* _Your goal_
Set down every entry below exactly as it stands.

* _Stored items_
==============================

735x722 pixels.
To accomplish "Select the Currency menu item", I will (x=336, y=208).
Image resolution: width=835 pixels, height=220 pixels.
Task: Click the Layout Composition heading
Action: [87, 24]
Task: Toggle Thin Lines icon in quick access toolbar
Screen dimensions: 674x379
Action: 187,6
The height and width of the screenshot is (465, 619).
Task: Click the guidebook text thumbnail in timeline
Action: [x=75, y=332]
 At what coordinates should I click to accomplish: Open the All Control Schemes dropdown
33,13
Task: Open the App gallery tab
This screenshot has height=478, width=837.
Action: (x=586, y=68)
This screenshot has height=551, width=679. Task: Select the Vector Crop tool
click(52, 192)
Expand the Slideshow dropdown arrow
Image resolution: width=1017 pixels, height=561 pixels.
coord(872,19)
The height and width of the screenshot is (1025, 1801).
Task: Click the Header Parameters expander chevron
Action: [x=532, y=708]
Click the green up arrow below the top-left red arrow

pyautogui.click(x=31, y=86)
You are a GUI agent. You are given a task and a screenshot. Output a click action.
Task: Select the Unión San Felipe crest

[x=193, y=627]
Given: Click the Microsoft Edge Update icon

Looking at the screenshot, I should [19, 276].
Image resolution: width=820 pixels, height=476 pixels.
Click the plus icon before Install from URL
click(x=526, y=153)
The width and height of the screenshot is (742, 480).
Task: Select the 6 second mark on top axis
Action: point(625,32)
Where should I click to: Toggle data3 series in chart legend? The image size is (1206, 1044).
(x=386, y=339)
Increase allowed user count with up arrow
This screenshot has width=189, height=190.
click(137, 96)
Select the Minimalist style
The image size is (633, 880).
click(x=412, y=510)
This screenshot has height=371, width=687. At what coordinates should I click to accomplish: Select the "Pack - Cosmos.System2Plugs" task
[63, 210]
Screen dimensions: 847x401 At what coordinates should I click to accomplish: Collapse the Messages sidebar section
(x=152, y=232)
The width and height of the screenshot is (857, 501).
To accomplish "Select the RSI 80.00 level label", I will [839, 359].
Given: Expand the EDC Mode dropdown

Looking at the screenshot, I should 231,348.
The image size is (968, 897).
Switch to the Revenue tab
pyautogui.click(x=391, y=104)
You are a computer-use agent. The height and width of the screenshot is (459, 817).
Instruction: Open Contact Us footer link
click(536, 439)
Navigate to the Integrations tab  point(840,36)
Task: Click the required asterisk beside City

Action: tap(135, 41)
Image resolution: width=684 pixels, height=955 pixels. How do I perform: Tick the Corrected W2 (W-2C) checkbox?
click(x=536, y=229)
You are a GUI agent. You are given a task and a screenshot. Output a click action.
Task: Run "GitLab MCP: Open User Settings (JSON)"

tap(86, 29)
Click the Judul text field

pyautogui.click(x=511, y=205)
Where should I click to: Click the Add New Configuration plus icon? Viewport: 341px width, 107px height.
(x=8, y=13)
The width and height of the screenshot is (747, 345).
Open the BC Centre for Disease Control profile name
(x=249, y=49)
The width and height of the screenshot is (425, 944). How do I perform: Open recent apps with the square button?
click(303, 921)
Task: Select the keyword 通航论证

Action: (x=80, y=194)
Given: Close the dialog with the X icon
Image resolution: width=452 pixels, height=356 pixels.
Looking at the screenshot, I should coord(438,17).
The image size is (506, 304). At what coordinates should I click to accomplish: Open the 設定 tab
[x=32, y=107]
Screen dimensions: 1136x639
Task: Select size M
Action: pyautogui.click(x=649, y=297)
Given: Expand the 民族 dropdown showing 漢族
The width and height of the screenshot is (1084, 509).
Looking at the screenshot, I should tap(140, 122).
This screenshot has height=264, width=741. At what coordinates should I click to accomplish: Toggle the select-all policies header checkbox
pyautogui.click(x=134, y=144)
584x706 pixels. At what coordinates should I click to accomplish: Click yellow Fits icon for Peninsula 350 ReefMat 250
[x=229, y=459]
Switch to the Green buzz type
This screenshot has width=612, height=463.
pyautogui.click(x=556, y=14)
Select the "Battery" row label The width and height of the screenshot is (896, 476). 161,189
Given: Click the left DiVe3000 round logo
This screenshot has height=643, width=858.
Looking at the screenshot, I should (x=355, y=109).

==============================

* _Response to the task_
735x722 pixels.
To accomplish "Select the Currency menu item", I will (x=336, y=208).
Image resolution: width=835 pixels, height=220 pixels.
Task: Click the Layout Composition heading
Action: [87, 24]
Task: Toggle Thin Lines icon in quick access toolbar
Screen dimensions: 674x379
Action: 187,6
The height and width of the screenshot is (465, 619).
Task: Click the guidebook text thumbnail in timeline
Action: [x=75, y=332]
 At what coordinates should I click to accomplish: Open the All Control Schemes dropdown
33,13
Task: Open the App gallery tab
This screenshot has height=478, width=837.
Action: (x=586, y=68)
This screenshot has height=551, width=679. Task: Select the Vector Crop tool
click(52, 192)
Expand the Slideshow dropdown arrow
Image resolution: width=1017 pixels, height=561 pixels.
coord(872,19)
The height and width of the screenshot is (1025, 1801).
Task: Click the Header Parameters expander chevron
Action: [x=532, y=708]
Click the green up arrow below the top-left red arrow

pyautogui.click(x=31, y=86)
You are a GUI agent. You are given a task and a screenshot. Output a click action.
Task: Select the Unión San Felipe crest

[x=193, y=627]
Given: Click the Microsoft Edge Update icon

Looking at the screenshot, I should [19, 276].
Image resolution: width=820 pixels, height=476 pixels.
Click the plus icon before Install from URL
click(x=526, y=153)
The width and height of the screenshot is (742, 480).
Task: Select the 6 second mark on top axis
Action: point(625,32)
Where should I click to: Toggle data3 series in chart legend? The image size is (1206, 1044).
(x=386, y=339)
Increase allowed user count with up arrow
This screenshot has width=189, height=190.
click(137, 96)
Select the Minimalist style
The image size is (633, 880).
click(x=412, y=510)
This screenshot has height=371, width=687. At what coordinates should I click to accomplish: Select the "Pack - Cosmos.System2Plugs" task
[63, 210]
Screen dimensions: 847x401 At what coordinates should I click to accomplish: Collapse the Messages sidebar section
(x=152, y=232)
The width and height of the screenshot is (857, 501).
To accomplish "Select the RSI 80.00 level label", I will [839, 359].
Given: Expand the EDC Mode dropdown

Looking at the screenshot, I should 231,348.
The image size is (968, 897).
Switch to the Revenue tab
pyautogui.click(x=391, y=104)
You are a computer-use agent. The height and width of the screenshot is (459, 817).
Instruction: Open Contact Us footer link
click(536, 439)
Navigate to the Integrations tab  point(840,36)
Task: Click the required asterisk beside City

Action: tap(135, 41)
Image resolution: width=684 pixels, height=955 pixels. How do I perform: Tick the Corrected W2 (W-2C) checkbox?
click(x=536, y=229)
You are a GUI agent. You are given a task and a screenshot. Output a click action.
Task: Run "GitLab MCP: Open User Settings (JSON)"

tap(86, 29)
Click the Judul text field

pyautogui.click(x=511, y=205)
Where should I click to: Click the Add New Configuration plus icon? Viewport: 341px width, 107px height.
(x=8, y=13)
The width and height of the screenshot is (747, 345).
Open the BC Centre for Disease Control profile name
(x=249, y=49)
The width and height of the screenshot is (425, 944). How do I perform: Open recent apps with the square button?
click(303, 921)
Task: Select the keyword 通航论证

Action: (x=80, y=194)
Given: Close the dialog with the X icon
Image resolution: width=452 pixels, height=356 pixels.
Looking at the screenshot, I should coord(438,17).
The image size is (506, 304). At what coordinates should I click to accomplish: Open the 設定 tab
[x=32, y=107]
Screen dimensions: 1136x639
Task: Select size M
Action: pyautogui.click(x=649, y=297)
Given: Expand the 民族 dropdown showing 漢族
The width and height of the screenshot is (1084, 509).
Looking at the screenshot, I should tap(140, 122).
This screenshot has height=264, width=741. At what coordinates should I click to accomplish: Toggle the select-all policies header checkbox
pyautogui.click(x=134, y=144)
584x706 pixels. At what coordinates should I click to accomplish: Click yellow Fits icon for Peninsula 350 ReefMat 250
[x=229, y=459]
Switch to the Green buzz type
This screenshot has width=612, height=463.
pyautogui.click(x=556, y=14)
Select the "Battery" row label The width and height of the screenshot is (896, 476). 161,189
Given: Click the left DiVe3000 round logo
This screenshot has height=643, width=858.
Looking at the screenshot, I should (x=355, y=109).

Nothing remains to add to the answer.